▶ **Texto seleccionado**:
↓↓↓

A vista de pájaro, el Bruselas histórico se asemeja un gran pentágono, cuyos lados fueron un día murallas y hoy, anchos bulevares, con el vértice central apuntando al sudeste. Hacia ese punto me dirigí, hacia Anderlecht, distrito periférico de la metrópoli, donde Erasmo fijó su residencia en 1521. El norte y el oeste de Bruselas ofrecen la cara posmoderna de la ciudad: barriadas con anodinas torres de acero y cristal, el complejo Heysel, el Atomium y el edificio de la OTAN, barras, esferas y estrellas unidas componiendo un espacio más parecido al orbe que a una urbe. En los alrededores del Parque del Cincuentenario está el denominado «barrio europeo», repleto de edificios de oficinas y sede de organismos oficiales diversos construidos sobre los restos del antiguo barrio Leopold. Dejé este universo de bureau y me dirigí al microcosmos de Anderlecht, donde se enclavan el Museo de la Resistencia y el museo de Erasmo, dos símbolos incontestables de la lucha por la libertad en una pequeña ciudad, conocida mundialmente por su club de fútbol.

↑↑↑

▶ **Datos proporcionados**:
↓↓↓

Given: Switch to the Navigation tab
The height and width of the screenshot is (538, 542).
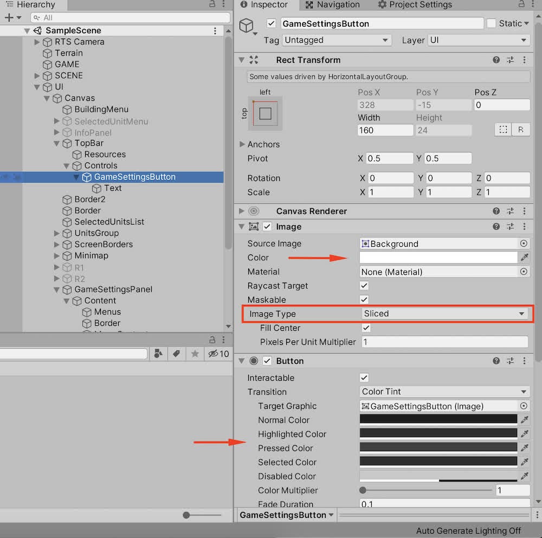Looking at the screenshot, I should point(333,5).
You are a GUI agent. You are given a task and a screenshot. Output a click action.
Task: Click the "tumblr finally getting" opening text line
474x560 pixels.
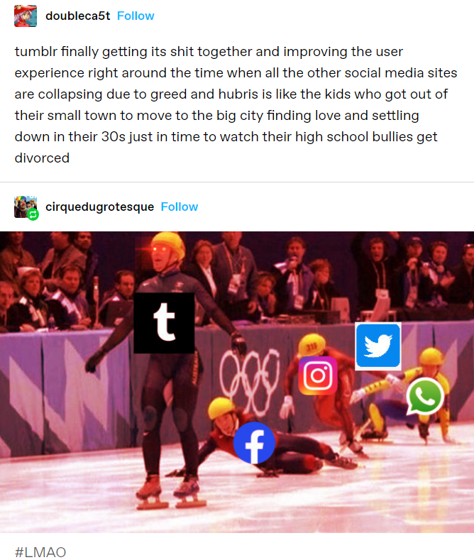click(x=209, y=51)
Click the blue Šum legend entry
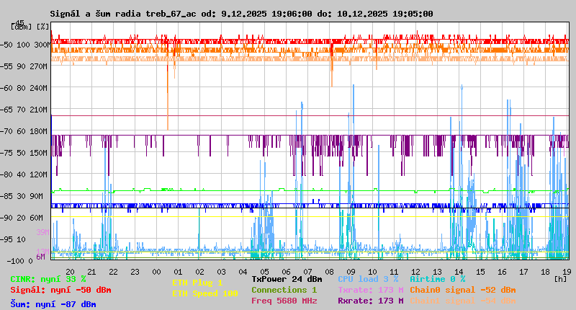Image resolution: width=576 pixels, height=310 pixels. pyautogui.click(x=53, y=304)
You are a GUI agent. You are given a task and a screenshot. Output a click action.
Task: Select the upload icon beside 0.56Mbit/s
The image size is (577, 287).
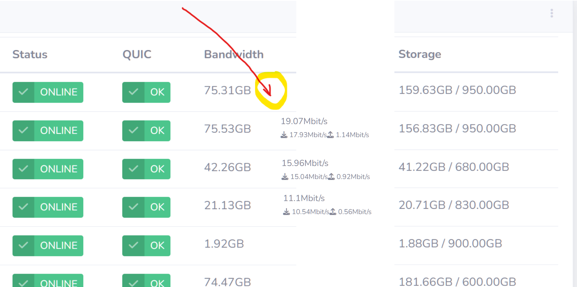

↑↑↑
↓↓↓

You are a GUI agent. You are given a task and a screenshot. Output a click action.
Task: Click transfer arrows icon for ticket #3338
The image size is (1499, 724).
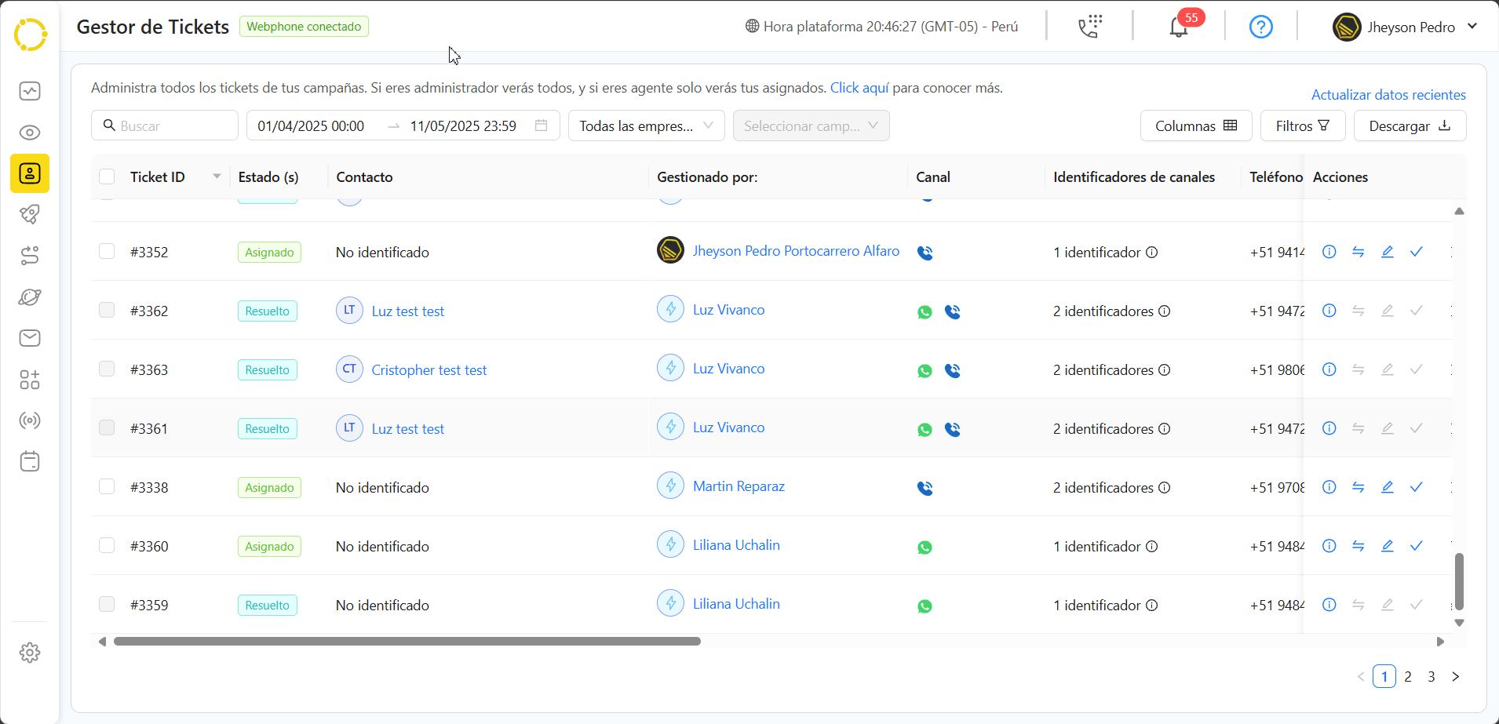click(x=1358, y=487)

↑↑↑

▶ **Qué hacer**:
¿Puedes continuar el texto sobre Bruselas y Anderlecht a partir de su última frase? Los registros provienen de una fuente distinta a la del texto.

▶ **Resultado**:
La estancia de Erasmo en Anderlecht fue muy breve, pero la municipalidad local ha llevado a cabo un gran esfuerzo por dejar una buena constancia de de estancia de sabio por estos parajes. El Museo es de los más cuidados y completos de Europa que se han dedicado a la memoria del autor de Elogio de la locura. En el exterior, rodea la casa el jardín filosófico, huerto donde se cultivan plantas medicinales que curan el cuerpo y área peripatética, bajo la sombra de álamos y olmos, que templa el espíritu. Herbario y alameda beneficiaron mucho a Erasmo. Cuando su frágil anatomía volvía de dar un paseo para refugiarse en los salones del interior de la mansión, al calor de las chimeneas y envuelto en abrigos de cuello armiño, estaba bien dispuesto para enhebrar un adagio o un principio pedagógico. El museo acoge un buen número de bustos, grabados y pinturas del personaje y sus coetáneos, así como muy valiosas primeras ediciones y textos manuscritos del autor.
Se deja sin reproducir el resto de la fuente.